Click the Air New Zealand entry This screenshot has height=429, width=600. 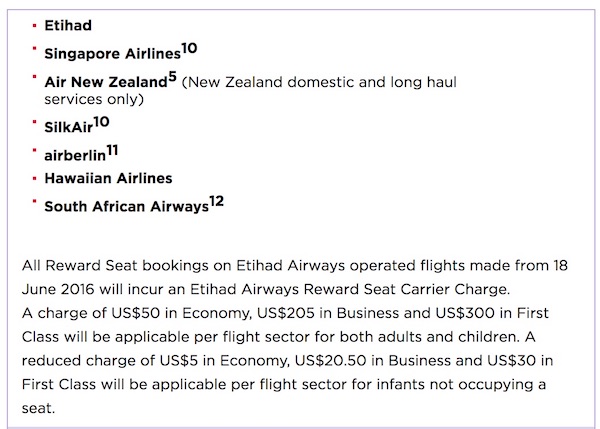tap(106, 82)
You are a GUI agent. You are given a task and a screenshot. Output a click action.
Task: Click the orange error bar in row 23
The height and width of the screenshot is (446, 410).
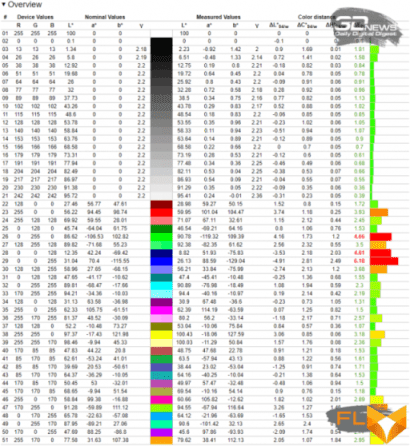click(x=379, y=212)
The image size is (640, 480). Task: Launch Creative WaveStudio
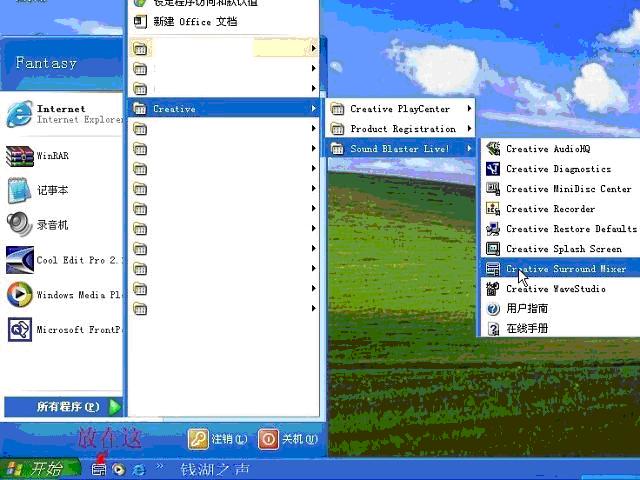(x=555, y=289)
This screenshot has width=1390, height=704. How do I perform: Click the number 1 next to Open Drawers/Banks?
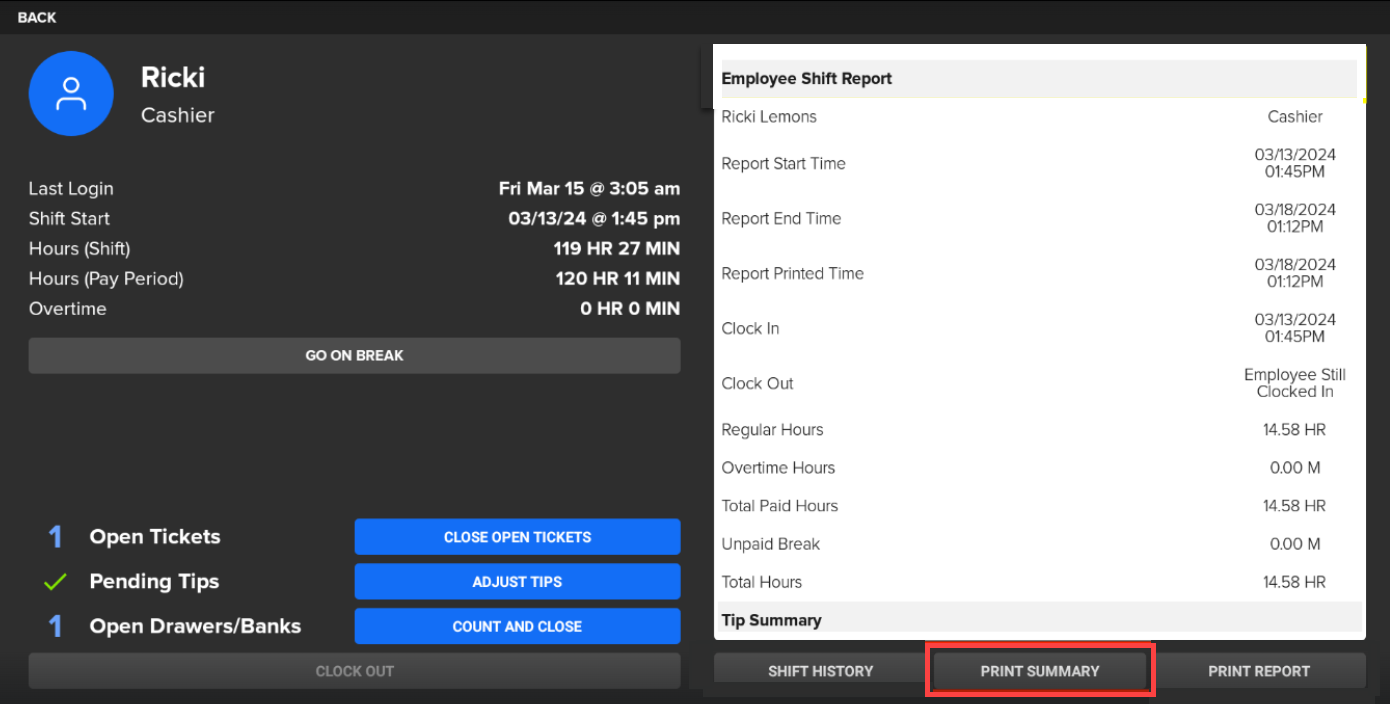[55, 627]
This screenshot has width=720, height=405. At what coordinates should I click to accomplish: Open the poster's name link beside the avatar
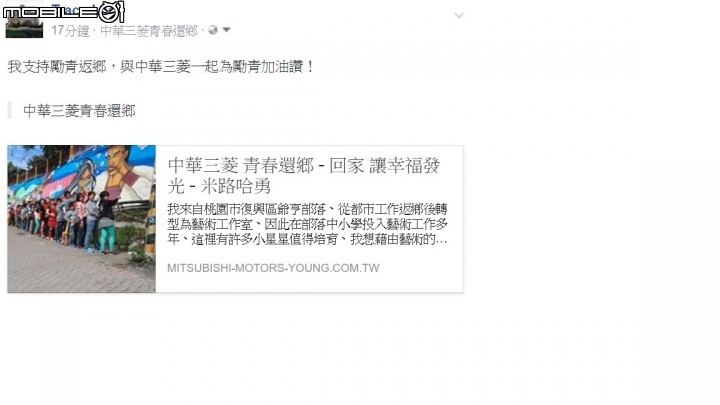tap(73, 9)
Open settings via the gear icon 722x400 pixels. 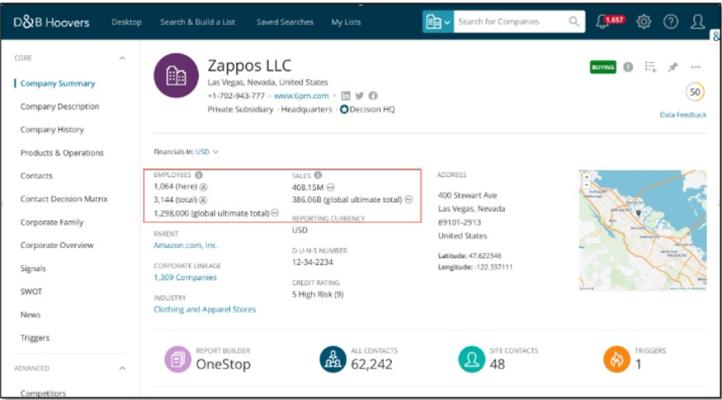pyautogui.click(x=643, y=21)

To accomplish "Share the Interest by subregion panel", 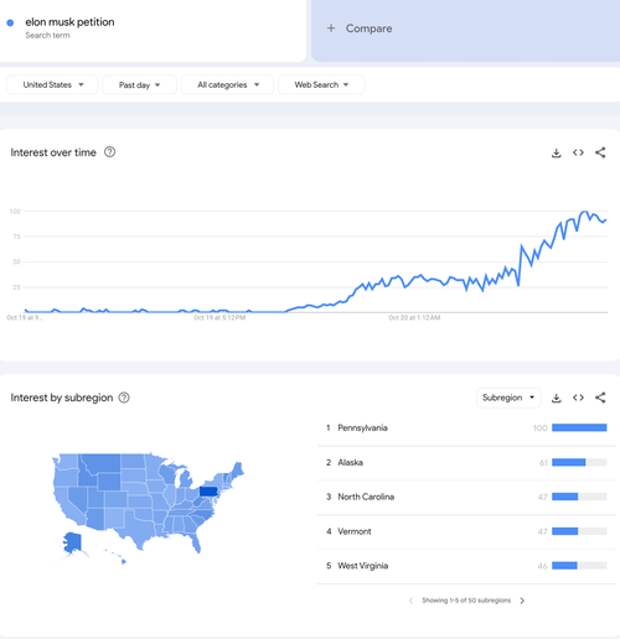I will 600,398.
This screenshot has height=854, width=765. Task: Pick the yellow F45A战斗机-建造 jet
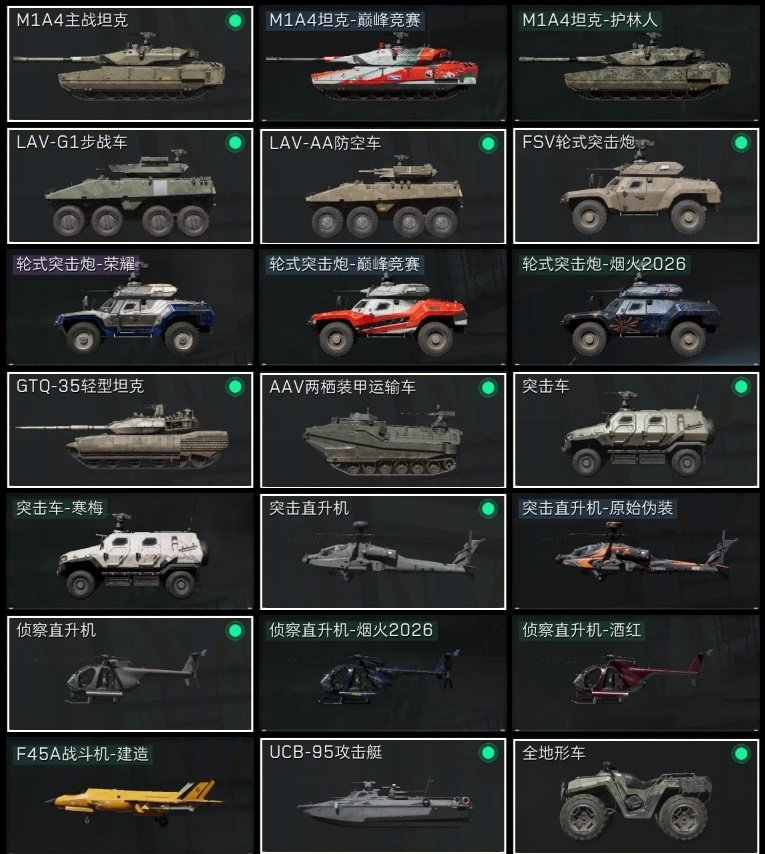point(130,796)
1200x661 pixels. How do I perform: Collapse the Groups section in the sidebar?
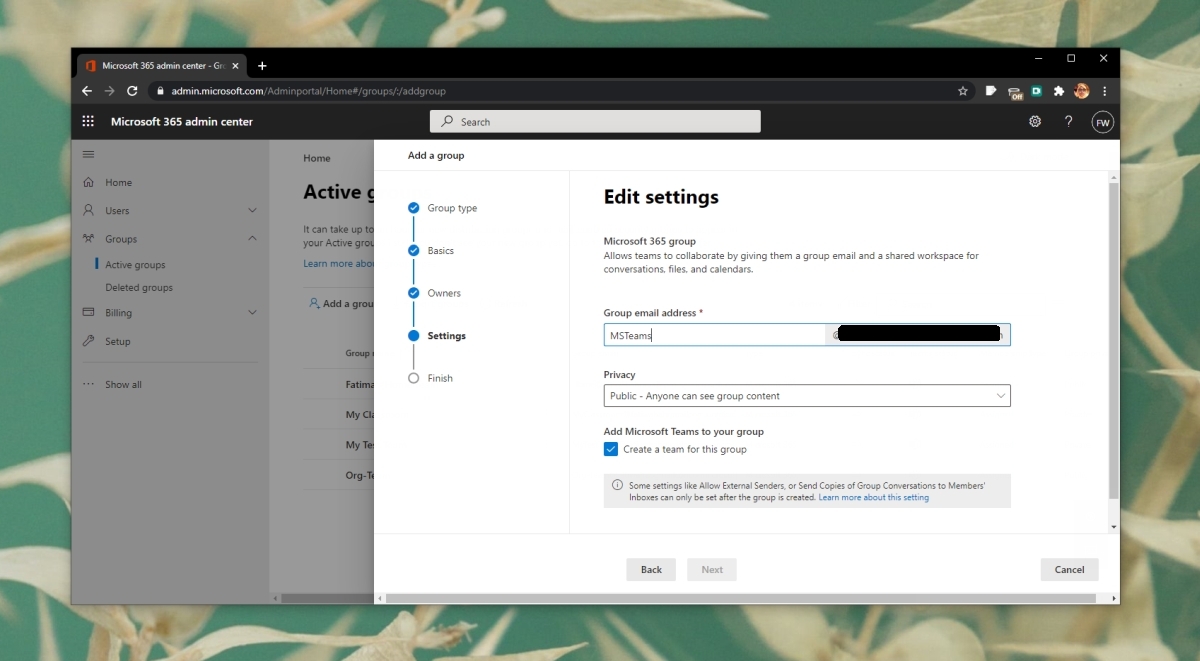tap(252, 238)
★ ★ ★ ★ ★ ★ ★
● **EXERCISE**:
The copy must start at the line containing "1200x661 pixels. How" and end at the last line of the records, matching each line exactly and holding no pictures.

● **RESULT**:
1200x661 pixels. How do I perform: Collapse the Groups section in the sidebar?
tap(252, 238)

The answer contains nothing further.